The global semiconductor manufacturing industry is on track for recovery in the fourth quarter of 2023, setting the stage for continued growth in 2024, Semi and Techinsights predict. Q4 IC sales are expected to rise 4 percent sequentially as end demand improves and inventories normalize. Electronic sales are predicted to register a robust 22 percent quarter-over-quarter increase in Q4 2023.
Despite the improvement in electronics and IC sales, semiconductor manufacturing indicators remain soft. Fab utilization rates and capital expenditures continue to decline in the second half of this year. Overall, capex on non-memory is expected to outperform memory in 2023, but even spending in the non-memory segments has begun to weaken. Total capital expenditures in Q4 2023 are hovering at the levels seen in Q4 2020.
While overall semiconductor capital equipment sales are declining in line with capital expenditures, the contraction in wafer fab equipment spending has turned out to be much shallower than expected this year. Furthermore, back-end equipment billings are projected to increase in Q4 2023.

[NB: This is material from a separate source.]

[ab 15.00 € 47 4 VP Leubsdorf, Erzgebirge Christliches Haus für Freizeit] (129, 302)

“While semiconductor markets have seen year-over-year declines the last five quarters, year-over-year growth is expected to return in the fourth quarter of 2023 as production cuts have worked their way through the supply chain,” says Boris Metodiev, director of market analysis at Techinsights. “On the other hand, front-end equipment sales have been performing much better than the IC market, buoyed by government incentives and the filling of backlogs, strengths expected to continue next year.”